Just as unionists who believed in the productive power of labor were critical of George’s sole focus on land, the leftward ranks of today’s political economists may be skeptical of the overwhelming weight of “knowledge” in Alperovitz and Daly’s formulations. But most would probably agree that the authors strike upon a vital topic when they highlight the need for the benefits from productivity gains to be shared throughout society.

As recently as the 1970s, there were discussions on college campuses of how people would while away all their spare hours after modern timesaving technology improved efficiency and inevitably shortened their working days. Since then, productivity has indeed increased dramatically, but working people have experienced a bitter twist: owing largely to the waning power of organized labor, real wages have been stagnant and hours at the office have only lengthened.

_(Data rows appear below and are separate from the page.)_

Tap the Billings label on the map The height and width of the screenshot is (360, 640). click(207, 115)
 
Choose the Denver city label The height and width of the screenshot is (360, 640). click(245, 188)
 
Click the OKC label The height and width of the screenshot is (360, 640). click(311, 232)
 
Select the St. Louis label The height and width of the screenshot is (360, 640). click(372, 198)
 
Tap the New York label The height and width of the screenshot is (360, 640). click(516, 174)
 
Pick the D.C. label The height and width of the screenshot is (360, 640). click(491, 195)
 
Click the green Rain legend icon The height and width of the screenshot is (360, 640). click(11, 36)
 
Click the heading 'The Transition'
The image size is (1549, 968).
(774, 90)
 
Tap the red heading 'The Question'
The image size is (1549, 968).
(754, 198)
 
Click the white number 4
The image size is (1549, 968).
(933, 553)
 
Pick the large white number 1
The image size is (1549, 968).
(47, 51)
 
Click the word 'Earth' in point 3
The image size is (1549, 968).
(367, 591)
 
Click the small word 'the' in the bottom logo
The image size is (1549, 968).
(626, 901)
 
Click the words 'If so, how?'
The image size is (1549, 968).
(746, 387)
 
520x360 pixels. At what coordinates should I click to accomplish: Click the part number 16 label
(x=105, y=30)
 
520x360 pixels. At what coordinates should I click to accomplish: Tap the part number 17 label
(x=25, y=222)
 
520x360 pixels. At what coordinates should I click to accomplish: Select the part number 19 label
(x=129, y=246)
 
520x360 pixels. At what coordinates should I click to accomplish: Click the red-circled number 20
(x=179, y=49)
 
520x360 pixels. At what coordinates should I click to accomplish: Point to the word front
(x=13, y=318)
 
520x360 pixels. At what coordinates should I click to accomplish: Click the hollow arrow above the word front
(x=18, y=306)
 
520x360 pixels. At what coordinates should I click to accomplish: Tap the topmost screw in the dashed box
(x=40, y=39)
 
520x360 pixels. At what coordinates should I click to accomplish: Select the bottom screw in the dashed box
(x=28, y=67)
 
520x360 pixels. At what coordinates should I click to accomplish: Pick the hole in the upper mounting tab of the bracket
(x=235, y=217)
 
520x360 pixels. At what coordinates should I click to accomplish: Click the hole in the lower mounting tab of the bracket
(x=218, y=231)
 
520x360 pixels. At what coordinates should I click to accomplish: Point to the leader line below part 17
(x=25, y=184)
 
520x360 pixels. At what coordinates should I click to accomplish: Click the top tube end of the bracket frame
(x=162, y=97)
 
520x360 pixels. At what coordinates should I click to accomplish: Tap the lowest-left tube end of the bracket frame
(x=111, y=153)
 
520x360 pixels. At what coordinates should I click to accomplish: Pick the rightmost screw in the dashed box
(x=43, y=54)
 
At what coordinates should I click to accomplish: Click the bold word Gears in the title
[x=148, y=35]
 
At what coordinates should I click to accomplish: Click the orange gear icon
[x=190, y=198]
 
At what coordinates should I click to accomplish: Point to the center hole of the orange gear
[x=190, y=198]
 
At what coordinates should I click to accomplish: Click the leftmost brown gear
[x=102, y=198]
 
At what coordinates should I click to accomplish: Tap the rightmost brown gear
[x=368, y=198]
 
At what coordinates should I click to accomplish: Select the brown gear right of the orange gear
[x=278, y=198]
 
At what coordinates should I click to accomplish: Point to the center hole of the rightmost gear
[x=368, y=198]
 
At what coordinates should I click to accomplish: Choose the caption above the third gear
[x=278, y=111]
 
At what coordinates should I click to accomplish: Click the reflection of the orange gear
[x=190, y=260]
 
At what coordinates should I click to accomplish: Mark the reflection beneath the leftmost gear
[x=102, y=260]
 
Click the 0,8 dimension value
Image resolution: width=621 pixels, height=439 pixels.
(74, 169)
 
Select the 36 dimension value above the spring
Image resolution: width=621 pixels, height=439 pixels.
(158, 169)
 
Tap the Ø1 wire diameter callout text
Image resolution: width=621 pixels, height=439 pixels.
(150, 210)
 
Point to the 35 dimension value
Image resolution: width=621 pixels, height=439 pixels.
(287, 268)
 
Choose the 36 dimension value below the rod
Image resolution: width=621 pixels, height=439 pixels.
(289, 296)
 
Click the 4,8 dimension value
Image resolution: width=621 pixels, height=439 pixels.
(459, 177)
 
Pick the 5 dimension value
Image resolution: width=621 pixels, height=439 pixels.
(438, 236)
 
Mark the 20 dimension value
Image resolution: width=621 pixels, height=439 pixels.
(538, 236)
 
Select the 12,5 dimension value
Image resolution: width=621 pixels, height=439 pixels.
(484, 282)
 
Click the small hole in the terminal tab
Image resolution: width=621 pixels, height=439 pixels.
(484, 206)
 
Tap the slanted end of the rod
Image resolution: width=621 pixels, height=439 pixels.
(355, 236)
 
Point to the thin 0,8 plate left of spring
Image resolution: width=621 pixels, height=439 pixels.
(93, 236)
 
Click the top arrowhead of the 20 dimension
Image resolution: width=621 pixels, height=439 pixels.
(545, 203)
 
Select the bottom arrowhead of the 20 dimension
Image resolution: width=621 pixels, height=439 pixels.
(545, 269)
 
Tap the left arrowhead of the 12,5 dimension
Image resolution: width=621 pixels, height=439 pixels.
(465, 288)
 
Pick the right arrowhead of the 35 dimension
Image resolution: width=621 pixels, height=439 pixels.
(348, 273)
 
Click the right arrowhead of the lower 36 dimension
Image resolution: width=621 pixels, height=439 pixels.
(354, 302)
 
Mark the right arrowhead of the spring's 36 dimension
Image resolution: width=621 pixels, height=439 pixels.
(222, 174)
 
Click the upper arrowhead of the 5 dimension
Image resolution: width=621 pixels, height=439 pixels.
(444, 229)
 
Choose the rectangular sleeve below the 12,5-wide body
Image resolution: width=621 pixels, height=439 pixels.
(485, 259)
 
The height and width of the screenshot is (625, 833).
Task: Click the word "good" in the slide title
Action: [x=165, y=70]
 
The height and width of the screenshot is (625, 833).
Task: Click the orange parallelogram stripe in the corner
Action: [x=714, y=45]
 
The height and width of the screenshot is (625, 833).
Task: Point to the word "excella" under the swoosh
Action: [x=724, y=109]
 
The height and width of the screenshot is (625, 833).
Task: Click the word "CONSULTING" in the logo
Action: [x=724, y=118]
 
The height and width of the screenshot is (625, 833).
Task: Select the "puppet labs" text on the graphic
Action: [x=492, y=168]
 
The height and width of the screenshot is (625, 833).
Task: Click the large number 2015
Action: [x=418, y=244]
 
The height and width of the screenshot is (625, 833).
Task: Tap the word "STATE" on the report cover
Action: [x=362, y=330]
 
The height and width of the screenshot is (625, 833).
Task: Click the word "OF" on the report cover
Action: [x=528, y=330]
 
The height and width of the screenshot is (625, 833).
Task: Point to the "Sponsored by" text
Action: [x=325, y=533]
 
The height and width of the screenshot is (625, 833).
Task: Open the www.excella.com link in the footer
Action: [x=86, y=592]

The Marxists of old criticized the gradualist tactics of Fabianism, accusing the British reformers of being naïve utopians who wanted socialist ends without the class struggle. Whatever the moral validity of Alperovitz and Daly’s argument about wealth, following through on its public policy implications will require a long and hard fight. And it’s not clear from their book that Alperovitz and Daly are up for a rumble. When it comes to how we might “take back our common inheritance,” their concluding call to arms tepidly invokes a “renewed moral and political understanding of [our] responsibilities.”

The best Alperovitz has suggested in his recent writings is that policy-makers concern themselves more with taxing wealth than income, and that they focus on going after the top 2 percent of households, leaving those few elites vastly outnumbered by the remaining 98 percent of the population. This is a sound position, but it is hardly a silver bullet. At the same time, the nation now seems uniquely prepared for a new debate about value and desert. Few moments could be riper for revisiting the connection between our economy and our social ethics. As housing values–the bedrock asset of the American middle class–fall, stocks plunge and retirement investment accounts are wiped out, there is an acute awareness that things do not find their worth just in the market’s valuation on a given day. And even without unusually candid voices like Warren Buffett’s fanning their doubts, Americans have begun to conclude that CEOs are not so worthy as their bloated compensation packages suggest.

There is a growing consensus, too, in favor of a more robust public compact to regulate the conditions under which we are together able to live, save and retire. Recent scholarly notions about “the developing trajectory of the knowledge economy” likely have less power than Alperovitz and Daly imagine to bring about a shift toward the social. But amid the ruins of our new Gilded Age, a devalued and depressed American public may nevertheless be ready to demand more.